В это время образ Тальони появляется на страницах трудов по истории балета уже как факт старины (в России это труды К.А. Скальковского (1882), А.А. Плещеева (1899), позднее – Н.В. Соловьева (1912), В.Я. Светлова (1913), С.Н. Худекова (1915)). Этот тип литературы представляет собой масштабные обзоры в историческом срезе, сделанные на основе подборок материалов из описываемых эпох. В разделах, посвященных эпохе Тальони, авторы второй половины XIX – начала XX века, как правило, используют источники некритично, попросту компилируя суждения современников и разнообразные анекдоты. В результате они предлагают читателям тот самый мифологизированный образ Тальони, танцующей по наитию, почти идентичный образу бестелесной Сильфиды, ее главной роли. Но показательно, что, когда эти авторы (например, А.А. Плещеев) переходят к следующим периодам, к более близким для себя временам, и имя Тальони попадает в иной контекст, обнажается подлинное, собственное отношение новой эпохи к этой фигуре.
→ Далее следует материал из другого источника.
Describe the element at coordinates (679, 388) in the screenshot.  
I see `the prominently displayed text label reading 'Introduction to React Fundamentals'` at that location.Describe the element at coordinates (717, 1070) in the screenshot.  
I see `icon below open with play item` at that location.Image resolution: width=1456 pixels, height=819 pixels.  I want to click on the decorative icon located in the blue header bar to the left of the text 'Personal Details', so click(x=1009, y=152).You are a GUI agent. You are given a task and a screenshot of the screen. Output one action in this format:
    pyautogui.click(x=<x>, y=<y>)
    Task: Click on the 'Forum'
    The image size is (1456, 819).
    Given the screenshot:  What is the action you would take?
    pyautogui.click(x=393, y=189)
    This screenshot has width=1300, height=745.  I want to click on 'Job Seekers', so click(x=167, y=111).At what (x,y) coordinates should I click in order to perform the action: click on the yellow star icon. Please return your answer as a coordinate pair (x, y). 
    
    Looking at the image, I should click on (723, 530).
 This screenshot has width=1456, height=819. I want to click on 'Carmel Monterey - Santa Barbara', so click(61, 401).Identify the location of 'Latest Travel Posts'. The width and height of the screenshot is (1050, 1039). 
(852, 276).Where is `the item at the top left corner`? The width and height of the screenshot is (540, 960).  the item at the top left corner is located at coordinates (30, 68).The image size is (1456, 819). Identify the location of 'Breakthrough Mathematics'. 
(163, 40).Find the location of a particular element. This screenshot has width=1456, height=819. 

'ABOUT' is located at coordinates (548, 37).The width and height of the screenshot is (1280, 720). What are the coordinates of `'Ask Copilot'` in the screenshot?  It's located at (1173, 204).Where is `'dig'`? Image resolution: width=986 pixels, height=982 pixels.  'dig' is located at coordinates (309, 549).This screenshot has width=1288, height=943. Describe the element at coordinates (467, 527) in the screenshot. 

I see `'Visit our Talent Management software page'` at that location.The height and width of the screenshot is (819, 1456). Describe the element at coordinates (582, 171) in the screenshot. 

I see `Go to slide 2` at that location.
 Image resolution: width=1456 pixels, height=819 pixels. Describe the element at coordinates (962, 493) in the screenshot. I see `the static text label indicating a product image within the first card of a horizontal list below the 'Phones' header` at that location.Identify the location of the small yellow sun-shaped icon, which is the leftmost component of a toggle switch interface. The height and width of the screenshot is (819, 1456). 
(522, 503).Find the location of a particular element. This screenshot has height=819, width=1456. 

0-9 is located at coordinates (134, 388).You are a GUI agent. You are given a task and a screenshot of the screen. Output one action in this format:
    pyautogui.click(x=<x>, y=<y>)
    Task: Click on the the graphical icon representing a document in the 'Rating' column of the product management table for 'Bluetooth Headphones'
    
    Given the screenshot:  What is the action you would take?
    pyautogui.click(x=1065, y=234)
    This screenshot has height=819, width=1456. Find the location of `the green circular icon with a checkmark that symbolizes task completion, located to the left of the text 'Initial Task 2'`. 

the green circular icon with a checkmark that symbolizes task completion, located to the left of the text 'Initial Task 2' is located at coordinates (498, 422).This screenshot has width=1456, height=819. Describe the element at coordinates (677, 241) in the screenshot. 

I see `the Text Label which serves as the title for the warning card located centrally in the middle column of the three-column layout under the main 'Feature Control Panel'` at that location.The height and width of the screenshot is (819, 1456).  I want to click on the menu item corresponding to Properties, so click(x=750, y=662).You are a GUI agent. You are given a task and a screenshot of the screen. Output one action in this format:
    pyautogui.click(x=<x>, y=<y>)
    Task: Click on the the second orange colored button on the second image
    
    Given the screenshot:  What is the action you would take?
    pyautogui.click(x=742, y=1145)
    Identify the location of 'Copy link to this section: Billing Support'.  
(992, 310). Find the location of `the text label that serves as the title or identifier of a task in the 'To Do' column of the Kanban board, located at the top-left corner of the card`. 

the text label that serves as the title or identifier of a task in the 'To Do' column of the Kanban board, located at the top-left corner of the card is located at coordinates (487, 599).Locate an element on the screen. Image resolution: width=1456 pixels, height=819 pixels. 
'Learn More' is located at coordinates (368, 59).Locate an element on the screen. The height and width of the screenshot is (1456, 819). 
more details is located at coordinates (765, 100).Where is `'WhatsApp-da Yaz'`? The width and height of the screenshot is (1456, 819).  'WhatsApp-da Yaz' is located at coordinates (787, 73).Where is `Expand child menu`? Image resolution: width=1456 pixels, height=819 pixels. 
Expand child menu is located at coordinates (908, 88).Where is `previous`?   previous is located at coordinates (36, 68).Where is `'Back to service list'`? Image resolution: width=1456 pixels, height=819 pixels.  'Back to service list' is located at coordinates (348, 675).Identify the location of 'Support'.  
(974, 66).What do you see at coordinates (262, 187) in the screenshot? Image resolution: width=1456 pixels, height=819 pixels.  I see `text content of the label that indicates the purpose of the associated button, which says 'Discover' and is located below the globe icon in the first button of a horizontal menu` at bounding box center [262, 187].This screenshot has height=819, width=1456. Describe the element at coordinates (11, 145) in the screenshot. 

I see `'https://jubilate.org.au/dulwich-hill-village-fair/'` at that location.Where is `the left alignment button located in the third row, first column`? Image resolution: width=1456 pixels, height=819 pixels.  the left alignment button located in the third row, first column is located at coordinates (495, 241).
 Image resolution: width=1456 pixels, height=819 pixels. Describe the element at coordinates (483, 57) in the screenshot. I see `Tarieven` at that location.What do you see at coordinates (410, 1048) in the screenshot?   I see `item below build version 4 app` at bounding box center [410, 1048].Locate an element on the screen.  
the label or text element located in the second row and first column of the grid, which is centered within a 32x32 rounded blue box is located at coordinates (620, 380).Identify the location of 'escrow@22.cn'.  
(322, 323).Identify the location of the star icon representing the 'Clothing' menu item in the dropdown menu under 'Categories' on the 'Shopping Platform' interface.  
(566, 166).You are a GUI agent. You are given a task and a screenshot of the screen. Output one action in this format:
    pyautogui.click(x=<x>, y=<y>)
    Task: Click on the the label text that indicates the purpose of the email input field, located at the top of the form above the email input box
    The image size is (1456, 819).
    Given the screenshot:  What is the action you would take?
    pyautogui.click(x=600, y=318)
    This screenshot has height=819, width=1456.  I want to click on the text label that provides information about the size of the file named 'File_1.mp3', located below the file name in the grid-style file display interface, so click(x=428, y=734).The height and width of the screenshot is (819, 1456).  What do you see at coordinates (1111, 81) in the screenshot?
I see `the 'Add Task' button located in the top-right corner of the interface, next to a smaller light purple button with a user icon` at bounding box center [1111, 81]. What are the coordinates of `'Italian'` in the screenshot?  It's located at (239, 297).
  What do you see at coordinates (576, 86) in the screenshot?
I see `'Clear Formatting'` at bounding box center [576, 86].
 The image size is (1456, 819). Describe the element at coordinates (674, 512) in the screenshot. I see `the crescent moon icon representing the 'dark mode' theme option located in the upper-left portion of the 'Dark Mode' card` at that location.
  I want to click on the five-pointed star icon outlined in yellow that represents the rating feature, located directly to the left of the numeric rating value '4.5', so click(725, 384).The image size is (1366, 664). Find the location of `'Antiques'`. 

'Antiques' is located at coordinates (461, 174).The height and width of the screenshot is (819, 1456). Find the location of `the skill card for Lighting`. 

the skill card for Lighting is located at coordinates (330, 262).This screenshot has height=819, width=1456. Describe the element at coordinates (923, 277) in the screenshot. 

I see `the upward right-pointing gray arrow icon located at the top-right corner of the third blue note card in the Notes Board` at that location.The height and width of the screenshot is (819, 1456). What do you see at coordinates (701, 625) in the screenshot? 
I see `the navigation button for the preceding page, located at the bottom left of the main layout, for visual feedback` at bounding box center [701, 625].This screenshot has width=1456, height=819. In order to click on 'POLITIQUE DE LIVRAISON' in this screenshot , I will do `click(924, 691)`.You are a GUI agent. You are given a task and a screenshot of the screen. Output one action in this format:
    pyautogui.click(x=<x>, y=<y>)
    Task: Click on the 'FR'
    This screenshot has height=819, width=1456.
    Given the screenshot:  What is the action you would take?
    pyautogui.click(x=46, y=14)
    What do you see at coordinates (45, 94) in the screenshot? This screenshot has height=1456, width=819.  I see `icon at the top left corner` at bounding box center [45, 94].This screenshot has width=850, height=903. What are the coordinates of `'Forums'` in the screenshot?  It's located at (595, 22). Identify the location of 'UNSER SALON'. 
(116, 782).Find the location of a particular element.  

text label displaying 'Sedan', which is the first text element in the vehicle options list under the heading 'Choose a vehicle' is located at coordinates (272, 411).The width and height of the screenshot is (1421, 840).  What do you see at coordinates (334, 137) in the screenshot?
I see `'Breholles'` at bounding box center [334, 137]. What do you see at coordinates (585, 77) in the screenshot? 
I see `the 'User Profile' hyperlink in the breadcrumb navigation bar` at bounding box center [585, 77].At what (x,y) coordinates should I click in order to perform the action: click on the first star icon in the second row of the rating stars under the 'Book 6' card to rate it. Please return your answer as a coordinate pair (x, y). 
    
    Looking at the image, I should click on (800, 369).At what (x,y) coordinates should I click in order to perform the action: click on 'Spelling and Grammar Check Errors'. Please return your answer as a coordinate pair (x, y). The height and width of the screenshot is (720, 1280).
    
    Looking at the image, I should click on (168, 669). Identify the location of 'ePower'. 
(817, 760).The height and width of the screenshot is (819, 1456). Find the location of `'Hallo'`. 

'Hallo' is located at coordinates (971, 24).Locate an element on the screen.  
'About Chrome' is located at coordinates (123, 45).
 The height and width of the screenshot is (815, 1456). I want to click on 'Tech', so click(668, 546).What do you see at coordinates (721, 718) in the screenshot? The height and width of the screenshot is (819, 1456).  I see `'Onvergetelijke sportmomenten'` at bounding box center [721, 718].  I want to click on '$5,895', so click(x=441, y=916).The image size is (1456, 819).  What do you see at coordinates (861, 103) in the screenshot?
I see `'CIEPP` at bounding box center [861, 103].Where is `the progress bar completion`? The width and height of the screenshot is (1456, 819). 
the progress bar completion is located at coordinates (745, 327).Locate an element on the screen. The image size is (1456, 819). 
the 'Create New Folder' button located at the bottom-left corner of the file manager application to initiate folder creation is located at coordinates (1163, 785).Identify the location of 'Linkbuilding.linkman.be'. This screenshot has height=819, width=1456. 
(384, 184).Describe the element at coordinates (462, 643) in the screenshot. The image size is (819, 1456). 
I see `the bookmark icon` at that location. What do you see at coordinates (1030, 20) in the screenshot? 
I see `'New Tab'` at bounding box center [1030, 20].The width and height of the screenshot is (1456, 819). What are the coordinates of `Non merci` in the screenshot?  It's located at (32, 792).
И на самом деле оно отнюдь не восторженное. Вторая половина и конец ХIX века, вне всякого сомнения, предпочитают новую виртуозность и новую стилистику балета, а Тальони воспринимают как архаику, которая вряд ли произвела бы впечатление на фоне «ушедшего далеко вперед» искусства. Открытая виртуозность становится неоспоримой ценностью, и прежний спор о противоположности «поэзии» и мимически выраженного «содержания» танцам, которые никакой «поэзии» и «содержания» в себе нести не могут, воспринимается как старомодный и неактуальный.
Ситуация меняется в первые десятилетия XX века: в книге коллекционера и библиофила Н.В. Соловьева ощутимы ностальгические мотивы, и если авторы 60 – 90-х годов не склонны обольщаться восторгами прежних поколений, то Соловьев явно тоскует по прошлому. Это соотносится с его страстью к старинным книгам и гравюрам и отвечает главным тенденциям Серебряного века. Напомним, что несколькими годами раньше к образу Тальони обращается М. Фокин, ставя свою «Шопениану» (1907). Таким образом, в первое и второе десятилетия XX века возрождается интерес к образу Тальони – и к ее мифу, который постепенно начинает осознаваться критически – то есть именно как миф, что отнюдь не лишает его очарования в глазах новой эпохи. Из западной литературы этого периода отметим главу о Тальони в книге Огюста Эрара «Жизнь танцовщицы. Фанни Эльслер» 1909 года и книгу профессора Клермон-Ферранского университета Луи Мэгрона «Романтизм и мода», изданную в Париже в 1911 году и касающуюся вопросов, связанных с фигурой Тальони в социокультурном контексте.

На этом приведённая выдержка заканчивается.